Greater China-why not?

Just read parts of A Brief History of the Human Race by Michael Cook, and it brought up an interesting point which I've often reflected upon, though without any great original insights. Southeat Asia, Indo-China and the Malay archipelago, are about equally distant from the heartlands of Chinese and Indian culture, and rather far from the Middle East. And yet, while Chinese culture has affected Vietnam profoundly, the impact upon the peoples of the region seems to have been much greater from India. In fact, the Chinese influence today would be far diminished if the Overseas communities were subtracted from the equation.
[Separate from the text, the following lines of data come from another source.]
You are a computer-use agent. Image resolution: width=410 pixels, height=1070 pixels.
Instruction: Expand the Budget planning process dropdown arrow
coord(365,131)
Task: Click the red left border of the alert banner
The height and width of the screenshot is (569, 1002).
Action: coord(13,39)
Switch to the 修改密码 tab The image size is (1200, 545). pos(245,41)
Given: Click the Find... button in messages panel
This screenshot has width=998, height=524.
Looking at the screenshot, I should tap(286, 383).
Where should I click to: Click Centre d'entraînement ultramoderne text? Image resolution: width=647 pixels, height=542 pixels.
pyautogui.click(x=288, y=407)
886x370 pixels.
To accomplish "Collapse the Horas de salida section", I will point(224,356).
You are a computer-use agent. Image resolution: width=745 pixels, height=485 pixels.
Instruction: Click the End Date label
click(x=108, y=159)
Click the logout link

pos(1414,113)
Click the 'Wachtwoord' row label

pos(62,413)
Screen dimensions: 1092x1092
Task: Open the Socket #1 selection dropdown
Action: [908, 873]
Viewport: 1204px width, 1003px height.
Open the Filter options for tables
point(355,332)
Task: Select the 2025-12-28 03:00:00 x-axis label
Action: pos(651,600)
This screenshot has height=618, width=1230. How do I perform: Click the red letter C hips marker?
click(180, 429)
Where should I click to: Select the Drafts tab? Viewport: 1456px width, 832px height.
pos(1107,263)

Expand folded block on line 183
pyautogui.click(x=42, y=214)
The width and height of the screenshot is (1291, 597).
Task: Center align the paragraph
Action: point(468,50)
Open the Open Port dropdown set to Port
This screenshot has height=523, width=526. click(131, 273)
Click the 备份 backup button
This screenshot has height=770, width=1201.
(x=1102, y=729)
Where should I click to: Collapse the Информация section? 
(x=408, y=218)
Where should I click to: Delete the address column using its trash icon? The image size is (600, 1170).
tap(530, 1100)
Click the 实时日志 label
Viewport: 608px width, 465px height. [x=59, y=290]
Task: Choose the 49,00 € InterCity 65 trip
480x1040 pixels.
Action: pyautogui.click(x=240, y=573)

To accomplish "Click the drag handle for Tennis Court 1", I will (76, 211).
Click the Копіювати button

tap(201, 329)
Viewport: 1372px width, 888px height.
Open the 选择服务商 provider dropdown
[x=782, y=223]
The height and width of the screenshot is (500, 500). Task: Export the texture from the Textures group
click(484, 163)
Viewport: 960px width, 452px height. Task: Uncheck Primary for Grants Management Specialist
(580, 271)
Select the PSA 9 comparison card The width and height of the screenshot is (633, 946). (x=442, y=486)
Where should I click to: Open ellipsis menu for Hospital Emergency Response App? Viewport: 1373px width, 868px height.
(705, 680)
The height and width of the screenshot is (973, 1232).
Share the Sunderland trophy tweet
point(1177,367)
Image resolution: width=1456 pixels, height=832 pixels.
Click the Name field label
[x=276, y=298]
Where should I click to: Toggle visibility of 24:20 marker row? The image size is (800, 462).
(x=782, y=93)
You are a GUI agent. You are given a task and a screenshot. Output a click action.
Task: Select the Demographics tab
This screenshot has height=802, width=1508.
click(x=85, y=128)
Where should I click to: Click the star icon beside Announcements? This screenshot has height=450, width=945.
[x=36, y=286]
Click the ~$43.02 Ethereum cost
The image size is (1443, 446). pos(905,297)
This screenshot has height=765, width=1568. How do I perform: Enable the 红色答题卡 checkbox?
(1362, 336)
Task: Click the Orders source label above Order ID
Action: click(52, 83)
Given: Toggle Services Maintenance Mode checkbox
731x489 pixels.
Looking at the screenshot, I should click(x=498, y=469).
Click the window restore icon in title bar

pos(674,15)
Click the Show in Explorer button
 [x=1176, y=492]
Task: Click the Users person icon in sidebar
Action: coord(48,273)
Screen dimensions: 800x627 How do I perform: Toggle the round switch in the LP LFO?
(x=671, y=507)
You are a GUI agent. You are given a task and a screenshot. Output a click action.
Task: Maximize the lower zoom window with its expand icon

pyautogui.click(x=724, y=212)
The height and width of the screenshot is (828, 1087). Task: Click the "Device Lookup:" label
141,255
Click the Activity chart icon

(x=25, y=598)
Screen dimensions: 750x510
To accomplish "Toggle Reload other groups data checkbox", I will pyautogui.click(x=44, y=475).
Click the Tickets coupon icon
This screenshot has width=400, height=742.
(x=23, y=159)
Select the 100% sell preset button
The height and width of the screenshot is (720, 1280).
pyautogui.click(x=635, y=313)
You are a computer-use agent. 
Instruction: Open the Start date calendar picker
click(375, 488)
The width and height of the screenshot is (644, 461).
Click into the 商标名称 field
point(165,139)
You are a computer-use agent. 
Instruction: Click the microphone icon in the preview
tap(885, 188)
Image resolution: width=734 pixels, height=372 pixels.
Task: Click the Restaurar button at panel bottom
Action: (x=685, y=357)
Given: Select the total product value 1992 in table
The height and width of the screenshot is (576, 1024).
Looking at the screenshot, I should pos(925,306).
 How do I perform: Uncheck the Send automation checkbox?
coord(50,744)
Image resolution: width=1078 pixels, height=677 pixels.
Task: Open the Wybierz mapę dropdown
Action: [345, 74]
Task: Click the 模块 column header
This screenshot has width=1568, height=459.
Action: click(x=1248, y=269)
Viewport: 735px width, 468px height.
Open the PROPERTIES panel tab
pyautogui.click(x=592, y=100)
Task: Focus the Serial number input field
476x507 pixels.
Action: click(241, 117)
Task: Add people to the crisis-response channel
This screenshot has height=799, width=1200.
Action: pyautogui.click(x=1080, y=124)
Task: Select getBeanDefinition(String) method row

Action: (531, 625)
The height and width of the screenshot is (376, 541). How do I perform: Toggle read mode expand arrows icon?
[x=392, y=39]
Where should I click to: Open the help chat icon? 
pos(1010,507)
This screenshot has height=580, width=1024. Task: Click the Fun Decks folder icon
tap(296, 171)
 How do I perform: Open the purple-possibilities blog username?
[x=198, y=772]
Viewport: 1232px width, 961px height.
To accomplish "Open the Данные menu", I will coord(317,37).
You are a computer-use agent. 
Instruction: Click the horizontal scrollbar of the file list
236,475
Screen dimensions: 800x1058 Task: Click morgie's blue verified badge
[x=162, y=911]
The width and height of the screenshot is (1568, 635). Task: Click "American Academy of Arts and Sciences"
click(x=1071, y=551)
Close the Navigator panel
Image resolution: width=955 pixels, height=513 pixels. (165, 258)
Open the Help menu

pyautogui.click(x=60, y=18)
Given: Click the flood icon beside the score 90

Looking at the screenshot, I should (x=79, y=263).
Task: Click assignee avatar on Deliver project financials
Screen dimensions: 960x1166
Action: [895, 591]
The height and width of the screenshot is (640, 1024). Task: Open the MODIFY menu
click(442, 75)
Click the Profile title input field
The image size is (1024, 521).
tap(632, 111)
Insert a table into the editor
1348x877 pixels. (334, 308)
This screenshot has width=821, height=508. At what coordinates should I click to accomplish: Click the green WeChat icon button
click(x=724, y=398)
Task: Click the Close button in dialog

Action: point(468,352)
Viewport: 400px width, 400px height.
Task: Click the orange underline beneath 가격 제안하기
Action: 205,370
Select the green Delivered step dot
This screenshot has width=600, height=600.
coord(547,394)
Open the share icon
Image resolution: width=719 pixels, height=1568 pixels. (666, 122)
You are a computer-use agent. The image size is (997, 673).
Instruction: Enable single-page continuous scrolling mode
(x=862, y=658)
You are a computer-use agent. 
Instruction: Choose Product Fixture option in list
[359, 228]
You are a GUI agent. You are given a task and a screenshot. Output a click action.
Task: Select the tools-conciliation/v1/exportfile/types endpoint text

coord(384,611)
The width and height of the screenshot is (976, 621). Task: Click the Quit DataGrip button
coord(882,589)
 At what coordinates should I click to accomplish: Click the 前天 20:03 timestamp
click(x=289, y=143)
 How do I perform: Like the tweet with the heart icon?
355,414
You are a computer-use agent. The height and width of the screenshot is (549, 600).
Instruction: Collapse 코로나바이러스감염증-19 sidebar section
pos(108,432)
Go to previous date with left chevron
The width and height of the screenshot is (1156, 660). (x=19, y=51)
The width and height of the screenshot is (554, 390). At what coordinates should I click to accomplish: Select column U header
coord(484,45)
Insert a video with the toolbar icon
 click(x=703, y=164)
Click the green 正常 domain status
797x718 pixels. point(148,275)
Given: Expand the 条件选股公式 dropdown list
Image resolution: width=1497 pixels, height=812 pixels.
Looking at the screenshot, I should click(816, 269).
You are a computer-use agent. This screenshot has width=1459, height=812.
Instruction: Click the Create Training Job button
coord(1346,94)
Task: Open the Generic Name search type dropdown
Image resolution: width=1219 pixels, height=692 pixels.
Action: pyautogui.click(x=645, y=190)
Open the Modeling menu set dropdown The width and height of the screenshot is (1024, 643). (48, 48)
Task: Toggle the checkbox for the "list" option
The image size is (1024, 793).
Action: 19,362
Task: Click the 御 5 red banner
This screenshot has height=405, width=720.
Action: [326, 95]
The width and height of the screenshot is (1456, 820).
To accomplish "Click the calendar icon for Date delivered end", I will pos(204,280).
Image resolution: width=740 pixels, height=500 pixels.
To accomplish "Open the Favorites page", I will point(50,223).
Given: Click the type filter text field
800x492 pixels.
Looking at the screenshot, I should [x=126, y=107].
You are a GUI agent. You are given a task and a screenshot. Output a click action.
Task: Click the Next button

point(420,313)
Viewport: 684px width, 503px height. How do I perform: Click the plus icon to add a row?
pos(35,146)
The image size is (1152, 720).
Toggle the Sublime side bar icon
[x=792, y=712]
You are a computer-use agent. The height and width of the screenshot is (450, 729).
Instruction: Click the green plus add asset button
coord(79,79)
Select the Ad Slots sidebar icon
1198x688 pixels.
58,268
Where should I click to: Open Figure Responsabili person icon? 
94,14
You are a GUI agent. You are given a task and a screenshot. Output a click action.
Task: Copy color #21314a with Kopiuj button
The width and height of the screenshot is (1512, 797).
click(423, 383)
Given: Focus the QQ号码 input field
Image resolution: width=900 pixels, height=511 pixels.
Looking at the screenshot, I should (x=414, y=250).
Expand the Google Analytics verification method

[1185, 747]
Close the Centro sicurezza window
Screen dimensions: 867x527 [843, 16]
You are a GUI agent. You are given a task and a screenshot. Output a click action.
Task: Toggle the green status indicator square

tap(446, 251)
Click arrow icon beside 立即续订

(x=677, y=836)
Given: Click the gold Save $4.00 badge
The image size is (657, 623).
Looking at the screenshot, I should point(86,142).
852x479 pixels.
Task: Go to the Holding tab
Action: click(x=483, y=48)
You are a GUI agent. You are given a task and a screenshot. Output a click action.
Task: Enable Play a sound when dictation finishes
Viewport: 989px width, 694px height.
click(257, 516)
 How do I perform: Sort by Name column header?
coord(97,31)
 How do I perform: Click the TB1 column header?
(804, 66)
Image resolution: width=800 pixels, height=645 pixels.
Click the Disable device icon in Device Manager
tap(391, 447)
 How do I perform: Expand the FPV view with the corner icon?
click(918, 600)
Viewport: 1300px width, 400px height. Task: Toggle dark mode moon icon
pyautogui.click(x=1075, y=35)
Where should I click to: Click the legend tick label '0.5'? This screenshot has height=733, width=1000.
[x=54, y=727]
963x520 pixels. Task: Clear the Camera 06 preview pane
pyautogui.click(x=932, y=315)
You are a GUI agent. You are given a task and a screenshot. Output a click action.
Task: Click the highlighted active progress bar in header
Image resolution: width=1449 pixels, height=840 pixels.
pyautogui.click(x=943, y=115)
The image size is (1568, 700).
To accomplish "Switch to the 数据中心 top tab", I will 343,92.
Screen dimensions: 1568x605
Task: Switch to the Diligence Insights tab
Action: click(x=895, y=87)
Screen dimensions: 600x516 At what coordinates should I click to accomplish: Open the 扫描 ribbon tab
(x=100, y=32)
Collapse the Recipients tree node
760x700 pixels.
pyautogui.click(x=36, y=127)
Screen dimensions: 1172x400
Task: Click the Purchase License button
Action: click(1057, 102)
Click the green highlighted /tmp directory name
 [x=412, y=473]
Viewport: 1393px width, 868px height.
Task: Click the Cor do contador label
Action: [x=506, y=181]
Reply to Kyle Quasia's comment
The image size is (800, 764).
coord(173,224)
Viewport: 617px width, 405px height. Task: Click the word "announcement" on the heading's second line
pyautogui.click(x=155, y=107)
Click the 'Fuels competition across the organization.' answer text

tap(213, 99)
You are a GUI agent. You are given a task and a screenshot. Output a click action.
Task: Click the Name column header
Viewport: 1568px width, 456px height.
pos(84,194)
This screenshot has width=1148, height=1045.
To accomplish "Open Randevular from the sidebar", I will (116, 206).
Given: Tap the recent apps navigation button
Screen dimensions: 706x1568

The Islam of the Malay peoples was often mediated by Gujarati Indian merchants (along with Arabs and other Muslim peoples), while the Javanese in particular retain Buddhist-Hindu practices such as depictions of the Ramayana in their puppet-shows despite their nominal Muslim profession. Tibet also made a choice for the more Indian form of Buddhism and culture when it pondered which civilization to align itself with. In Myanmar the Burman kings switched from the Mahyana school (dominant in China) to a Therevada form of Buddhism preached by Sri Lankan monks. The Burmans and the Thai, like the Vietnamese, were familiar with the Chinese, as they came from southern China, and were an affinal people racially and to some extent linguistically (this is disputable). But only the Vietnamese were strongly influenced by the Han model in culture and myth, the Thai and Burmese were far more impacted by Indian archetypes (I believe the Thai king as a cakravartin, not a Son of Heaven). All this does not deny the distance of the mass culture from the exoganous influences-I just wanted to highlight the disparate impact of alernative elites modes of thought, because elite modes often percolate down as society modernizes. Burma, Thailand, Laos and Cambodia may become more Indian as a more self-conscious Buddhist thought purges animism and native beliefs, just as Indonesia and Malaysia are becoming more Muslim. Vietnam, the Sincized sibling of the ASEAN group, might gravitate toward a more Indian model if China becomes too overbearing as both become plugged in to the system of international trade and more formalized cross-border traffic.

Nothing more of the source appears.